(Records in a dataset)
________________________

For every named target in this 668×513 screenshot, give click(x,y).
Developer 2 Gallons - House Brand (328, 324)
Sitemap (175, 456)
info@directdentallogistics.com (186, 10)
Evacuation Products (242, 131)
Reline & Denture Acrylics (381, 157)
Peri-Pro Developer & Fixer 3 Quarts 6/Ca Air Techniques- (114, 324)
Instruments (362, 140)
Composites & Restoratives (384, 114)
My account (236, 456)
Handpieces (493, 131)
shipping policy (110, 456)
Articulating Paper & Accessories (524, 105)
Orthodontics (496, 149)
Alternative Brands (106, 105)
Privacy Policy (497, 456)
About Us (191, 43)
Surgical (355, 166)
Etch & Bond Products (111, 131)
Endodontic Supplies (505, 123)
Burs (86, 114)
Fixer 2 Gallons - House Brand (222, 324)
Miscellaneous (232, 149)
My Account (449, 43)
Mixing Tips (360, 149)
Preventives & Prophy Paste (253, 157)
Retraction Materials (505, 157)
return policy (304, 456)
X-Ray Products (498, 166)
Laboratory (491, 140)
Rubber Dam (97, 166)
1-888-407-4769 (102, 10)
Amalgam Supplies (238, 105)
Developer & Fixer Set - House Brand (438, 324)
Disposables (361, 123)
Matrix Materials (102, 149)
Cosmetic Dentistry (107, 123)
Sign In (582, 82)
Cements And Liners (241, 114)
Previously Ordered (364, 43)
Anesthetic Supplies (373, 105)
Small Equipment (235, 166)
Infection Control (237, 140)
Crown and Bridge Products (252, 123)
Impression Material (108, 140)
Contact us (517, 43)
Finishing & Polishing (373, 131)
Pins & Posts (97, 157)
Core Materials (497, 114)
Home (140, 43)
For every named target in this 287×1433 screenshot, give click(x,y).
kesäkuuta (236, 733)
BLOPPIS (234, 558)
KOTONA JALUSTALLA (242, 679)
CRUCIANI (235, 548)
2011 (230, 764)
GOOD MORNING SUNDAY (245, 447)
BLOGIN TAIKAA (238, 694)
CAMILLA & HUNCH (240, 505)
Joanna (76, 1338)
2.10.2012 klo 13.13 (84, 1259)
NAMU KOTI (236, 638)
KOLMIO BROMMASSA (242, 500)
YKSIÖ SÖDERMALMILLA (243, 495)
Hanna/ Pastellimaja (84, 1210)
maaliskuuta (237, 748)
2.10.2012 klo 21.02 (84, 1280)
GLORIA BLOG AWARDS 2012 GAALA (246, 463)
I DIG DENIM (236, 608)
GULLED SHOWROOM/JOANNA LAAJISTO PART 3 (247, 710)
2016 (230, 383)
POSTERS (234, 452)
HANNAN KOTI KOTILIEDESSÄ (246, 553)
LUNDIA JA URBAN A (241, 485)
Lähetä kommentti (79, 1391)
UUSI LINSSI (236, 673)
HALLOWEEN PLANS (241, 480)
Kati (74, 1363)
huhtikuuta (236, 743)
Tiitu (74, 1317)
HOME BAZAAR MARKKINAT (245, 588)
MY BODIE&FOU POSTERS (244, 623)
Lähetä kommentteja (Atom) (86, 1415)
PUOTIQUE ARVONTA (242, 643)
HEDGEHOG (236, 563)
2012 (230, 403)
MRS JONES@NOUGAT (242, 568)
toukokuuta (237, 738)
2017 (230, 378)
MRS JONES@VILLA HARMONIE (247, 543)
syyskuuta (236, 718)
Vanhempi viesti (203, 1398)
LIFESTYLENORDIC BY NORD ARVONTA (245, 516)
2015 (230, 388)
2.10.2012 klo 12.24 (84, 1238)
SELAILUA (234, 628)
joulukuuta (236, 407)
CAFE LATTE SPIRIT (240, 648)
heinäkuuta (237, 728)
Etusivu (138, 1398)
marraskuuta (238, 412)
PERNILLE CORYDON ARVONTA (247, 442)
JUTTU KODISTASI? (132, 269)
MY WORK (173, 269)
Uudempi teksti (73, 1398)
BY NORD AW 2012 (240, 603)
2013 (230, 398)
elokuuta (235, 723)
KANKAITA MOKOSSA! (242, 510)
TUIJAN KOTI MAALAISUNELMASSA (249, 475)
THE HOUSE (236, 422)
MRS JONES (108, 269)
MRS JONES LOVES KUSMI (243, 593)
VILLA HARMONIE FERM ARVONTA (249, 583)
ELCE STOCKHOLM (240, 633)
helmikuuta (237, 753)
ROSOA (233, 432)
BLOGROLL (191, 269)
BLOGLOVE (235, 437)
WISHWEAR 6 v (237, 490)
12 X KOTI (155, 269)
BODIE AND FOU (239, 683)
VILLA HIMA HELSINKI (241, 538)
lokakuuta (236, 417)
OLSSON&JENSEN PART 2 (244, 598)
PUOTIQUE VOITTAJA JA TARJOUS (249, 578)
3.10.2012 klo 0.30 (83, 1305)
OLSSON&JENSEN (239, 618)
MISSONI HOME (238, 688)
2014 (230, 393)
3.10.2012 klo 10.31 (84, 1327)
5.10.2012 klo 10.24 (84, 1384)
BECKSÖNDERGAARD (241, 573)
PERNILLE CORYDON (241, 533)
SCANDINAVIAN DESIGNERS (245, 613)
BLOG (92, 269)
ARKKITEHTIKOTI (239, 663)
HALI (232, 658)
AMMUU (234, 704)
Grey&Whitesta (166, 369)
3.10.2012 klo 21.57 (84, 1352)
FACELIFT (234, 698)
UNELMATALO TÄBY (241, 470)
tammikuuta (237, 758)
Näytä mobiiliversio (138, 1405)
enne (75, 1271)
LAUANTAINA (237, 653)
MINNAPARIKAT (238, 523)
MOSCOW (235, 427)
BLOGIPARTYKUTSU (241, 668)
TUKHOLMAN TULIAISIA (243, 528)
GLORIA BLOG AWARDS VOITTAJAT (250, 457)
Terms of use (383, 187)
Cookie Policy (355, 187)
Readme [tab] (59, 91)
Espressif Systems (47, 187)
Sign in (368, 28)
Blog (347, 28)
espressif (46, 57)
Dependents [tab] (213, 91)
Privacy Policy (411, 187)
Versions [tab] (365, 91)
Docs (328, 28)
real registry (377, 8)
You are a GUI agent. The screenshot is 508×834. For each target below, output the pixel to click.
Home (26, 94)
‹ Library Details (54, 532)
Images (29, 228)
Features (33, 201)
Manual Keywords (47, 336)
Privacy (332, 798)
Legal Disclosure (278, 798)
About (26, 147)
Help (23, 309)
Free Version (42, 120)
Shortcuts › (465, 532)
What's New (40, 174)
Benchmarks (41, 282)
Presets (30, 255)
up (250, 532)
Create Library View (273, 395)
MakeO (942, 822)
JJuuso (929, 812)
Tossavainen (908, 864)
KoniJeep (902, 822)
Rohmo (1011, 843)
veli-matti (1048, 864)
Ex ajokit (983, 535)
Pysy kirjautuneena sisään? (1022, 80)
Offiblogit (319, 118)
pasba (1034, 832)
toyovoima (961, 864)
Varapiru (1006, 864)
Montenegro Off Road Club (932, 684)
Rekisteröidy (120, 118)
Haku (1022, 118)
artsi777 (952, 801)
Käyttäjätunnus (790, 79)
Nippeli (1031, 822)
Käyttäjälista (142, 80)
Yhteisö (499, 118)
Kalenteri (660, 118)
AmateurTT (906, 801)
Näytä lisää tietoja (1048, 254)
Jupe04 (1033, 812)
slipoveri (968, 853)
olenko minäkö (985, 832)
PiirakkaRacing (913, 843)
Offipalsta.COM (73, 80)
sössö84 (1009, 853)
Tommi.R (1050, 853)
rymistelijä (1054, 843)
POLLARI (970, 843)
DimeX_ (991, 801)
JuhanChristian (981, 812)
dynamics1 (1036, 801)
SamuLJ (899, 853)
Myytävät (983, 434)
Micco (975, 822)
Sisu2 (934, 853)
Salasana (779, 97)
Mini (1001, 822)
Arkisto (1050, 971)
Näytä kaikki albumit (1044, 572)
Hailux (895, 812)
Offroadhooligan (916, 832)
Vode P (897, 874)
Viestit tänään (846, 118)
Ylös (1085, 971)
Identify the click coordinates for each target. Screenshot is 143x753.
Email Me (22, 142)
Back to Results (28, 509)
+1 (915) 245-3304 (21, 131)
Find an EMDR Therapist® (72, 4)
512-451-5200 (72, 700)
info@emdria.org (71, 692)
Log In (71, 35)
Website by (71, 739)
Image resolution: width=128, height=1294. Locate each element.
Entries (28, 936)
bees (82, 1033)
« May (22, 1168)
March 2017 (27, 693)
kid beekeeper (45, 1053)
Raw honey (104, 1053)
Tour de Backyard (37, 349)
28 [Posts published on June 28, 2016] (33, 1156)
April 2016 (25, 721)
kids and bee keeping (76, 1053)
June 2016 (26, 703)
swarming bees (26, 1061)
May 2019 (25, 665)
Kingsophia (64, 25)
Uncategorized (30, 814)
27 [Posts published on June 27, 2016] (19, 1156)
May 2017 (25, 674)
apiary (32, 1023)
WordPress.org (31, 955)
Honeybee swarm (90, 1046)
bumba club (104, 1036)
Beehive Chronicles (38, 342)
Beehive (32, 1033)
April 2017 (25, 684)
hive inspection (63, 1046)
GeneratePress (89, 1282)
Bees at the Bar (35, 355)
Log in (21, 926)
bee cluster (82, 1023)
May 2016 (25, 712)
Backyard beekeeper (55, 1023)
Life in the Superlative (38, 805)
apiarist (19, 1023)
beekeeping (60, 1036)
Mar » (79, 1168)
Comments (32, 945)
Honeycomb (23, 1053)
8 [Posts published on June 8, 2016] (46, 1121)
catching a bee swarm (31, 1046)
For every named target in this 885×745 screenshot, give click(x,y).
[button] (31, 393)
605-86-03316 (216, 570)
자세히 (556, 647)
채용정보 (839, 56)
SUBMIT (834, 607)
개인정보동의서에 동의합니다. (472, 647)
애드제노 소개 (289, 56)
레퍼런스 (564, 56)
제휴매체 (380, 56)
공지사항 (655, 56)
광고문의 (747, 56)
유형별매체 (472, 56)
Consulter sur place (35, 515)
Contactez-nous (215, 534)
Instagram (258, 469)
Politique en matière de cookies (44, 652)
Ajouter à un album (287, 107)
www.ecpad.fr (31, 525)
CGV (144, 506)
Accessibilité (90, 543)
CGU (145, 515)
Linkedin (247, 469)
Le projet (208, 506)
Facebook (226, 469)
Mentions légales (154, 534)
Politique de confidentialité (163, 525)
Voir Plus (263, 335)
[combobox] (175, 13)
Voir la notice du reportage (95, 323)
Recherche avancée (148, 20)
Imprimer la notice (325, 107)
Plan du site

________________________

**What you have to do**. Write out the data word for word, starting at the line containing "605-86-03316 (216, 570)" and ending at the line containing "Politique de confidentialité (163, 525)", both lines included.

**Finished task**.
605-86-03316 (216, 570)
자세히 (556, 647)
채용정보 (839, 56)
SUBMIT (834, 607)
개인정보동의서에 동의합니다. (472, 647)
애드제노 소개 (289, 56)
레퍼런스 (564, 56)
제휴매체 (380, 56)
공지사항 (655, 56)
광고문의 (747, 56)
유형별매체 (472, 56)
Consulter sur place (35, 515)
Contactez-nous (215, 534)
Instagram (258, 469)
Politique en matière de cookies (44, 652)
Ajouter à un album (287, 107)
www.ecpad.fr (31, 525)
CGV (144, 506)
Accessibilité (90, 543)
CGU (145, 515)
Linkedin (247, 469)
Le projet (208, 506)
Facebook (226, 469)
Mentions légales (154, 534)
Politique de confidentialité (163, 525)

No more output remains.